(Task statement) Print all of the data exactly.

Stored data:
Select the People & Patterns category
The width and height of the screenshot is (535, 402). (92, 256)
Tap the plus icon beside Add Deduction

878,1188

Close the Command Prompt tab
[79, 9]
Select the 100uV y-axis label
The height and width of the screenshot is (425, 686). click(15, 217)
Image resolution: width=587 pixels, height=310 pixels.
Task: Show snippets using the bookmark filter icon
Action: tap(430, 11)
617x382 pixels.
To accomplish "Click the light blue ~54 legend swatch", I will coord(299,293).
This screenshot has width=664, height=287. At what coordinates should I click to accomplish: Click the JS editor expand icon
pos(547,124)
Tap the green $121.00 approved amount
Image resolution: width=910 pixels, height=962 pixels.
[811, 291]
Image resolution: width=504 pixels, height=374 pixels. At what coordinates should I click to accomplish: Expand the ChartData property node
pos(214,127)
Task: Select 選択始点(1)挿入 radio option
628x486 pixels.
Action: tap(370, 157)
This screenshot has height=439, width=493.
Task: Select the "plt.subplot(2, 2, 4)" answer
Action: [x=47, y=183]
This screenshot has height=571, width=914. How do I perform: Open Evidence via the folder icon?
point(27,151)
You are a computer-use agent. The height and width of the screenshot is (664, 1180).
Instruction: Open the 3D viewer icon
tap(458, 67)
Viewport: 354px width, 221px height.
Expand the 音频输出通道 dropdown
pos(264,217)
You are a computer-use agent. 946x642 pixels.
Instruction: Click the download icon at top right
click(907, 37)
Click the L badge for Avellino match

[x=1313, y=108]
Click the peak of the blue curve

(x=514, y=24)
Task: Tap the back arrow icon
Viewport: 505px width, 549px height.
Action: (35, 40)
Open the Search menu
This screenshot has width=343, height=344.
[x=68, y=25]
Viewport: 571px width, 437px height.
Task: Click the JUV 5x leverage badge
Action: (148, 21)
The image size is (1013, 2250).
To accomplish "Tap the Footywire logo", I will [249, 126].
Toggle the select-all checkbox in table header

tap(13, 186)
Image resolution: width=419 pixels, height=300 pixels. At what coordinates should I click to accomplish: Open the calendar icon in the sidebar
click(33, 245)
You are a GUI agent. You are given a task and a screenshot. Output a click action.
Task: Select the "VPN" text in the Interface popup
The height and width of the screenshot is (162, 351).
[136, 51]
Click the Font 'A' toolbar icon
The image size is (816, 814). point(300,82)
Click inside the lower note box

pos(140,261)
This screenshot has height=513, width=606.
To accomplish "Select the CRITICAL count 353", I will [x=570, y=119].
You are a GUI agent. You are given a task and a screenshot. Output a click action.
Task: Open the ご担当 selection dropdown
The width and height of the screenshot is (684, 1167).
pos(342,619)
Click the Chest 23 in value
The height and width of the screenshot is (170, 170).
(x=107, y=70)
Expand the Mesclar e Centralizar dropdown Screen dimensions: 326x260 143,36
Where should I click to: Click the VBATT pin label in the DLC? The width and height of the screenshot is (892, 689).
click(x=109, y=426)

(Exercise solution)
Select the People & Patterns category
The width and height of the screenshot is (535, 402). (92, 256)
Tap the plus icon beside Add Deduction

878,1188

Close the Command Prompt tab
[79, 9]
Select the 100uV y-axis label
The height and width of the screenshot is (425, 686). click(15, 217)
Image resolution: width=587 pixels, height=310 pixels.
Task: Show snippets using the bookmark filter icon
Action: tap(430, 11)
617x382 pixels.
To accomplish "Click the light blue ~54 legend swatch", I will coord(299,293).
This screenshot has width=664, height=287. At what coordinates should I click to accomplish: Click the JS editor expand icon
pos(547,124)
Tap the green $121.00 approved amount
Image resolution: width=910 pixels, height=962 pixels.
[811, 291]
Image resolution: width=504 pixels, height=374 pixels. At what coordinates should I click to accomplish: Expand the ChartData property node
pos(214,127)
Task: Select 選択始点(1)挿入 radio option
628x486 pixels.
Action: tap(370, 157)
This screenshot has height=439, width=493.
Task: Select the "plt.subplot(2, 2, 4)" answer
Action: [x=47, y=183]
This screenshot has height=571, width=914. How do I perform: Open Evidence via the folder icon?
point(27,151)
You are a computer-use agent. The height and width of the screenshot is (664, 1180).
Instruction: Open the 3D viewer icon
tap(458, 67)
Viewport: 354px width, 221px height.
Expand the 音频输出通道 dropdown
pos(264,217)
You are a computer-use agent. 946x642 pixels.
Instruction: Click the download icon at top right
click(907, 37)
Click the L badge for Avellino match

[x=1313, y=108]
Click the peak of the blue curve

(x=514, y=24)
Task: Tap the back arrow icon
Viewport: 505px width, 549px height.
Action: (35, 40)
Open the Search menu
This screenshot has width=343, height=344.
[x=68, y=25]
Viewport: 571px width, 437px height.
Task: Click the JUV 5x leverage badge
Action: (148, 21)
The image size is (1013, 2250).
To accomplish "Tap the Footywire logo", I will [249, 126].
Toggle the select-all checkbox in table header

tap(13, 186)
Image resolution: width=419 pixels, height=300 pixels. At what coordinates should I click to accomplish: Open the calendar icon in the sidebar
click(33, 245)
You are a GUI agent. You are given a task and a screenshot. Output a click action.
Task: Select the "VPN" text in the Interface popup
The height and width of the screenshot is (162, 351).
[136, 51]
Click the Font 'A' toolbar icon
The image size is (816, 814). point(300,82)
Click inside the lower note box

pos(140,261)
This screenshot has height=513, width=606.
To accomplish "Select the CRITICAL count 353", I will [x=570, y=119].
You are a GUI agent. You are given a task and a screenshot. Output a click action.
Task: Open the ご担当 selection dropdown
The width and height of the screenshot is (684, 1167).
pos(342,619)
Click the Chest 23 in value
The height and width of the screenshot is (170, 170).
(x=107, y=70)
Expand the Mesclar e Centralizar dropdown Screen dimensions: 326x260 143,36
Where should I click to: Click the VBATT pin label in the DLC? The width and height of the screenshot is (892, 689).
click(x=109, y=426)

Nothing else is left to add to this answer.